A doctor at Pines Memorial set up new students by teaming with a nurse like Molly to hand him a urine specimen cup full of apple juice. When teaching the med students how to diagnose, he’d drink the juice and say, “It tastes infected.” Molly joked that someday she was going to hand him a cup of urine without telling him.

Nurses say that urologists tend to have a lewd sense of humor and a strong affinity for penis jokes (“Urology department—can you hold?”). Operating room nurses proudly boast that their unit has the bawdiest sense of humor in the hospital. “We get very naughty; we blame it on the fact that we wear what look like pajamas all the time.

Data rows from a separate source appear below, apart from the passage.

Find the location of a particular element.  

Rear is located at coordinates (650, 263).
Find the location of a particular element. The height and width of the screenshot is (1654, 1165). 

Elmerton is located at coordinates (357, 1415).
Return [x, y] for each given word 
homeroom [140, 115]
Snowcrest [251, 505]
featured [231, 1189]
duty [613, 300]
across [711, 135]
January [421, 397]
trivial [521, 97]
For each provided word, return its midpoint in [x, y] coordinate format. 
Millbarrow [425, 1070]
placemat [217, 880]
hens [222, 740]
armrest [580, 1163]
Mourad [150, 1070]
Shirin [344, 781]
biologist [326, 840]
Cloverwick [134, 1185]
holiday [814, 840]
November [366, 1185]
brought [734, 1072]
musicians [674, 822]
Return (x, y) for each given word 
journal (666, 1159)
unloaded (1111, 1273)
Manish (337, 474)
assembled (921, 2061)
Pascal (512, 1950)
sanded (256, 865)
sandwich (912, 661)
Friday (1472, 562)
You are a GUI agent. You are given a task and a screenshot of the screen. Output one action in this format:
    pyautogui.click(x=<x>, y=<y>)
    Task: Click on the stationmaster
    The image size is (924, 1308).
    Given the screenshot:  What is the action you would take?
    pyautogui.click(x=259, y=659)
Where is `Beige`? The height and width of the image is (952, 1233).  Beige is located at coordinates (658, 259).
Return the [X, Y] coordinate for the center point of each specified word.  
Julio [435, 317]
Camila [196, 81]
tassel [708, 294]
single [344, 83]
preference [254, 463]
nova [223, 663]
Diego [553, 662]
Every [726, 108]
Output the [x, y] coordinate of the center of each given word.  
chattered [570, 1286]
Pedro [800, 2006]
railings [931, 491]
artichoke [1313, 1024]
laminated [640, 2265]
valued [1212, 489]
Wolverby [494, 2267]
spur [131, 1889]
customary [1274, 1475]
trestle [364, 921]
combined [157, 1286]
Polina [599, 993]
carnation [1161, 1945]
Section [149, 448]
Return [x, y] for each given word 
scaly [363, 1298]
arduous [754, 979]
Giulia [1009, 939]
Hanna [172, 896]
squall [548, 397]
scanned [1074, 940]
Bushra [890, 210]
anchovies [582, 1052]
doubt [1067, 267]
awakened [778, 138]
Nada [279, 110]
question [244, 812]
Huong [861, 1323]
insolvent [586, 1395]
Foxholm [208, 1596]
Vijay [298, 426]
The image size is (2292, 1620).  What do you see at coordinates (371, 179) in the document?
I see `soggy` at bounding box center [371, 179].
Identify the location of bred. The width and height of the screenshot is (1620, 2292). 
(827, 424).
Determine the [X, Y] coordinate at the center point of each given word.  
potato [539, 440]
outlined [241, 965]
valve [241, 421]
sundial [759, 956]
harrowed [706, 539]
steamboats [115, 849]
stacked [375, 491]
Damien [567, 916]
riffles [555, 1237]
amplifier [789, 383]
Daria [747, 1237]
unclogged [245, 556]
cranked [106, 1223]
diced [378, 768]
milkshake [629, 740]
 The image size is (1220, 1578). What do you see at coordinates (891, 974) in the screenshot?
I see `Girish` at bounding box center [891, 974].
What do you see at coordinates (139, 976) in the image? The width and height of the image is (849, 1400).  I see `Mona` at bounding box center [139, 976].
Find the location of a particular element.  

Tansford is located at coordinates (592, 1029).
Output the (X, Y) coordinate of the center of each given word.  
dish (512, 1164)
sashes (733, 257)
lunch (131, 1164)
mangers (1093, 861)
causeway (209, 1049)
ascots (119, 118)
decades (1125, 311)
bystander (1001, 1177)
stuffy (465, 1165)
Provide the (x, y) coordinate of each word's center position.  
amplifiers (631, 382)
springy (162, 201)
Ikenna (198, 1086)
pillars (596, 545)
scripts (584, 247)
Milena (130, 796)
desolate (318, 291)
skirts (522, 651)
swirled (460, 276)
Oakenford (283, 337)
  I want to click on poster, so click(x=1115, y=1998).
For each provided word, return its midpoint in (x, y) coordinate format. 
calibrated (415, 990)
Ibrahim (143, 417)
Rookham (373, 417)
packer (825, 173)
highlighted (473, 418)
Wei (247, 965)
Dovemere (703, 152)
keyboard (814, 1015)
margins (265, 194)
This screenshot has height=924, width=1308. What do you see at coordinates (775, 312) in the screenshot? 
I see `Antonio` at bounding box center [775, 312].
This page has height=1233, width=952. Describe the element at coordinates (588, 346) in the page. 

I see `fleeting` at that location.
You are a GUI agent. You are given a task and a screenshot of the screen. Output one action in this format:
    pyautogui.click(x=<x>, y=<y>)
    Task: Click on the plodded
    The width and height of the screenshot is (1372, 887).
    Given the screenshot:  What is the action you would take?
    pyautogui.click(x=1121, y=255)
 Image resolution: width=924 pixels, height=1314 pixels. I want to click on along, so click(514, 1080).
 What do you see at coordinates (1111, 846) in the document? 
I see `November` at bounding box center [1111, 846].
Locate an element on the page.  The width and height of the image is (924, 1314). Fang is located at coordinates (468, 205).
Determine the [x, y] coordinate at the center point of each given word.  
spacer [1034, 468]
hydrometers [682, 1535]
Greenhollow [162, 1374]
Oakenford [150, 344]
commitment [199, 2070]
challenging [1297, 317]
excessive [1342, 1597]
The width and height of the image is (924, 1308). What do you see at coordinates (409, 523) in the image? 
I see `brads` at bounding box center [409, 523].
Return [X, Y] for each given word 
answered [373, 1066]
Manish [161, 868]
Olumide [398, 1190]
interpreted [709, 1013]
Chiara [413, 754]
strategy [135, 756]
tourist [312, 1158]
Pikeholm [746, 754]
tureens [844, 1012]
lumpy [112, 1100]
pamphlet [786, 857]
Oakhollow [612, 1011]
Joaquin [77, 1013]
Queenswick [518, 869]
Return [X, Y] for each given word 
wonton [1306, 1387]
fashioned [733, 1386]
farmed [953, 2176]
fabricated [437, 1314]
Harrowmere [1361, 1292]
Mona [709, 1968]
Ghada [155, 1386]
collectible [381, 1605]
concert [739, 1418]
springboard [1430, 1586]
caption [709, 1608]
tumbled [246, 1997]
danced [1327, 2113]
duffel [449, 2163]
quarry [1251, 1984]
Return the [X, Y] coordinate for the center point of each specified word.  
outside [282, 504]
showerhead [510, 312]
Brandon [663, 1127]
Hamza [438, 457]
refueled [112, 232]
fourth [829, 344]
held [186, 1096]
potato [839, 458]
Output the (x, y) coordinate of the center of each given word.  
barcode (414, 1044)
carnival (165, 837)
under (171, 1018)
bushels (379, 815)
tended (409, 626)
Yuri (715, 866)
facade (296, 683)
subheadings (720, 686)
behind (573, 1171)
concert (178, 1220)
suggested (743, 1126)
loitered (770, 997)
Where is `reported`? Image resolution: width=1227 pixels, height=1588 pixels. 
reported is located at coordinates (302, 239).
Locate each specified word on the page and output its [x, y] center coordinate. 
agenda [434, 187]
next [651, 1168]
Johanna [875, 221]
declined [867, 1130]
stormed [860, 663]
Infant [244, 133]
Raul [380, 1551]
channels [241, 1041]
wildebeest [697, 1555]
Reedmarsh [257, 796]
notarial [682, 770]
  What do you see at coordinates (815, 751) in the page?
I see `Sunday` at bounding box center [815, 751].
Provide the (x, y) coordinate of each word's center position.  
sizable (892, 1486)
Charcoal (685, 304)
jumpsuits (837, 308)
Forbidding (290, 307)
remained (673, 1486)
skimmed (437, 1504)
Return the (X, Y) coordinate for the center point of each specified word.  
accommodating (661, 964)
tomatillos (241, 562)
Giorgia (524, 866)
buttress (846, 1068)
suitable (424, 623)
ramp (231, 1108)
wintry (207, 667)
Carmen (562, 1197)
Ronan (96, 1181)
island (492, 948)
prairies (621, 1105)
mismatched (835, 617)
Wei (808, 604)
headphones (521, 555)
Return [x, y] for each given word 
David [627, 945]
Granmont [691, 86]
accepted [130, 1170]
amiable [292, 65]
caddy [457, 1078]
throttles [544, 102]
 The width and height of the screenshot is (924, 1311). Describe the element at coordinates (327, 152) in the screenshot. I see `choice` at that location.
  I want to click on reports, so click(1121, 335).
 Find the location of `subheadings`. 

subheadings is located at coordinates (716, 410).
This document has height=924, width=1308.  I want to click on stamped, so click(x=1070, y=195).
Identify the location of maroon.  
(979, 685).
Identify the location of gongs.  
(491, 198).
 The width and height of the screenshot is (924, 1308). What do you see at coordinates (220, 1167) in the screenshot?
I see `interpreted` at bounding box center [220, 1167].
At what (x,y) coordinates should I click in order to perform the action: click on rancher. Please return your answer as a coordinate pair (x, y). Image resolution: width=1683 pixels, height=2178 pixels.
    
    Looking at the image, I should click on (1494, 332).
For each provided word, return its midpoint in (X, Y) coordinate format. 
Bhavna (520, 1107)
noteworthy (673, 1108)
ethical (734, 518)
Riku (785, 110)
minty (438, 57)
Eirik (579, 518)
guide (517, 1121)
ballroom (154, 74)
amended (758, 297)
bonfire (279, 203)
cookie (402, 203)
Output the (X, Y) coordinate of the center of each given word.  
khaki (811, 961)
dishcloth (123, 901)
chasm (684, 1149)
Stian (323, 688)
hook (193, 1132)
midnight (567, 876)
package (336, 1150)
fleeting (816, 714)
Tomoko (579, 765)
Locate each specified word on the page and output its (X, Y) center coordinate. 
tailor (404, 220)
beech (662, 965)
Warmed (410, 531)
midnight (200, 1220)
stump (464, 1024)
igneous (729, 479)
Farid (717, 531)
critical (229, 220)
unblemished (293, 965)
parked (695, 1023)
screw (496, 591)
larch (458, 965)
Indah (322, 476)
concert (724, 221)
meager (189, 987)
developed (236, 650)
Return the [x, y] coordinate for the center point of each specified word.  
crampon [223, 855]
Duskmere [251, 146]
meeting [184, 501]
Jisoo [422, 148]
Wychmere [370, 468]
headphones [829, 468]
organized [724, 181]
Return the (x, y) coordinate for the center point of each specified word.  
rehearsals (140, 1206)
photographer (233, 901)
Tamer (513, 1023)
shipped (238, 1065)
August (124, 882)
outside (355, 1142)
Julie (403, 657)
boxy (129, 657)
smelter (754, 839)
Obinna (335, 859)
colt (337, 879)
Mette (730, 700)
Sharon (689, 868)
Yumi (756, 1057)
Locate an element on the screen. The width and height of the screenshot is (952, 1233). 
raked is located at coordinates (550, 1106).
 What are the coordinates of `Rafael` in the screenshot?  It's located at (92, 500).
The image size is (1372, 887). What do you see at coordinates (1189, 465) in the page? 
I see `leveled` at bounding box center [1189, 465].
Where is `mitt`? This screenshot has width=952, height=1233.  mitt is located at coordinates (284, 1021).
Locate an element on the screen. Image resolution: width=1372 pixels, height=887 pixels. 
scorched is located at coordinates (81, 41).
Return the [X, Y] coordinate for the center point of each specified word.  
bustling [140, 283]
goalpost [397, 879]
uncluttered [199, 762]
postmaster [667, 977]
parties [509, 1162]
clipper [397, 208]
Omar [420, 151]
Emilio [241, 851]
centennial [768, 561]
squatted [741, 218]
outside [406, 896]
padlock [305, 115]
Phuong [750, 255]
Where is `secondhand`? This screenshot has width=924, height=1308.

Just about everything that comes out of our mouths is a double entendre that probably borders on harassment, but that’s how we get through the days,” said a Pennsylvania OR nurse.

When the Pennsylvania nurse pokes her head beneath surgical drapes to check a patient or flush a catheter, her male colleagues make slurping blow-job sounds. If the surgeons turn the lights off to better view the monitor, they announce they do their “best work in the dark.” As the nurses help them fasten their surgical gowns, the doctors quip, “Tie me up like you mean it.”

Much of the time, hospital humor is harmless because nobody is offended. But when the patient isn’t unconscious or family members are within earshot, doctors’ and nurses’ jokes can be misinterpreted. A Texas nurse remembered a case when a patient stopped breathing; staff hustled his brother from the room so that they could work the code. The patient died. Afterward, the brother furiously reported the nurses and doctors to hospital administrators because he saw them joking with each other as they tried to save his sibling’s life.

What were they thinking? And what could have been so funny during such a traumatic time? Few outsiders are aware of doctors’ and nurses’ reliance on “gallows humor,” a phrase popularized by Sigmund Freud in reference to a story about a man joking as he goes to the gallows to die. Also known as dark humor or black humor, gallows humor is a morbid way to joke about, or in the face of, tragedy or death. Gallows humor describes, for example, when a doctor calls out a patient’s long list of extensive injuries to a nurse and then adds, “and he’s got a stubbed toe, too.” Or when nurses call a coworker “Grim Reaper” because, through no fault of his own, three of his ER patients die in one night.

When patients are dying, some doctors and nurses say they are “circling the drain,” “headed to the ECU (the Eternal Care Unit),” or “approaching room temperature.” A nurse team calls motorcyclists who don’t wear helmets “donor-cycles.” Some staff refer to the geriatric ward as “the departure lounge.” Gunshot wound? “Acute lead poisoning.” Patient death? “Celestial transfer.” That’s gallows humor.

One of the best true-life examples of gallows humor occurred a few decades ago. In the middle of the night at a hospital in an unsafe neighborhood, three ER residents were waiting for their pizza delivery when a gunshot victim was rushed inside: It was the delivery boy, who had been walking toward the building when a mugger shot him.

The doctors tried to save the victim, but had to call his time of death after forty minutes of resuscitation efforts. “The young doctors shuffled into the temporarily empty waiting area. They sat in silence. Then David said what all three were thinking. ‘What happened to our pizza?’ ” recounted bioethicist Katie Watson in a 2011 Hastings Center Report. “Joe found their pizza box where the delivery boy dropped it before he ran from his attackers [and] set it on the table.” The hungry doctors stared at the box. Then one of them asked, “How much you think we ought to tip him?”